I started my review of James Knight's last book, Head Traumas, with the words "How to describe the indescribable?" and it seems a fitting angle to start this review from too.

So let me at least try and describe the basics of In the Dark Room. The narration takes place from the point of view of a bed-ridden man, whose monologue makes up the prose within the book, each thought on its own page and separated from the next by some of James' trademark spectacular "oneirograph" dream-photo compositions - clashing colours, overlapping shapes and highly disrupting imagery doing to your eyes what the surreal stream of consciousness in the words does to your brain.

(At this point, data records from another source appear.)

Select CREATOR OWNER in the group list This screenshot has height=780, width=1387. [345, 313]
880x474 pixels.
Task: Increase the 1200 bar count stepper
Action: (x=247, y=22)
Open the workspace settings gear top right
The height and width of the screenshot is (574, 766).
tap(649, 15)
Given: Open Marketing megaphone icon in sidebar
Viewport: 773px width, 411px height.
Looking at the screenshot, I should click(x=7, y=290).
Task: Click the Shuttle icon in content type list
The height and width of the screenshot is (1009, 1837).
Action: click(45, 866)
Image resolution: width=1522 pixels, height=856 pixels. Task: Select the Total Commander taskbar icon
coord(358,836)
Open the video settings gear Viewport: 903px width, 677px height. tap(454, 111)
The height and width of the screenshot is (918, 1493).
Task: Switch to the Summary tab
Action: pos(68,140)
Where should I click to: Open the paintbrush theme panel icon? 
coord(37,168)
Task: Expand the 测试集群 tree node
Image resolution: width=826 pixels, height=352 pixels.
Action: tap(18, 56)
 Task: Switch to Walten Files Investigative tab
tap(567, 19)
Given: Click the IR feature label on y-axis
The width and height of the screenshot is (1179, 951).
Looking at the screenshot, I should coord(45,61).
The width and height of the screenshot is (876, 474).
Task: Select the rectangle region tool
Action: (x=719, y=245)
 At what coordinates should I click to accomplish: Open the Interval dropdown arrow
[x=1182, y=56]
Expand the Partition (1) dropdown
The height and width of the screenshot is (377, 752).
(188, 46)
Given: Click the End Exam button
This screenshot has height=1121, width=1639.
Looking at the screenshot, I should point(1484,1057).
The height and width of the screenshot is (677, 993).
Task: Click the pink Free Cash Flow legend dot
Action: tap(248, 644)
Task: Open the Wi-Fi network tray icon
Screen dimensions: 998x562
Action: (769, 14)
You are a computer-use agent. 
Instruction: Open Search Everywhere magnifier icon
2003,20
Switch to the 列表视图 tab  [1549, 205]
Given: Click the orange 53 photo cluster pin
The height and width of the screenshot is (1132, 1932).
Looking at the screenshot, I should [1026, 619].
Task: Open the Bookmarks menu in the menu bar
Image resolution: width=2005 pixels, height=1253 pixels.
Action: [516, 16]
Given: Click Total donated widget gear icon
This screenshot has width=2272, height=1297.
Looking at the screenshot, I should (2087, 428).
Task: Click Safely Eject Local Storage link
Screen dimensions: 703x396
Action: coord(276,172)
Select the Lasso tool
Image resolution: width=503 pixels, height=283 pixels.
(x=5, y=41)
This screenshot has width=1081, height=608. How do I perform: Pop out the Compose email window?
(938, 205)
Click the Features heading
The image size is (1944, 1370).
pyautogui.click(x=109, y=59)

Or at least that's how I read it, you may read it differently.

If you can just imagine a man lying in a room talking to himself, or a nurse or carer as they work, passing comment on things that are happening and the thoughts that come into his head, telling stories, that is what this is. The mannequins, an invention of James' that first surfaced on his Twitter account @badbadpoet are very much centre stage this time as protagonists, or antagonists, although The Bird King, James' most famous, or infamous, character to date does get an oblique mention on occasion. There are seagulls having arguments, a forest in the stripes on the bedroom wallpaper and mannequins in the kitchen making toast. And it is all told so matter of factly that it all makes perfect sense.

I am a huge fan of James' surreal ideas, both in his written work and his art. This book is very different to Head Traumas but don't get me wrong that isn't a bad thing, not a bad thing at all. The thing I really like about this book is that each page flows to the next with consummate ease making it much more of a complete work, rather than a dip into poetry book like Head Traumas was. These are not disparate works in a compilation, this is an intermingling of recurrent themes building a complex whole that becomes so much more than the sum of its parts. Each story/poem/thought/stream of consciousness/whatever you want to call it is self contained and makes perfect sense as such but the train of thought between story and image and story flows so beautifully that it is criminal to pick just one.

As with all of James' work, not everyone will understand or even appreciate it, this is the same for all works of genius. And I realise that this review doesn't make much sense because trying to describe genius is far more difficult than being one. One recommendation I would make though, having experienced the artwork in all its technicolour disturbance in my review e-book, is that you NEED to get a colour copy just for the pictures when they come out in addition to the black and white version that you need to get now just to read the words.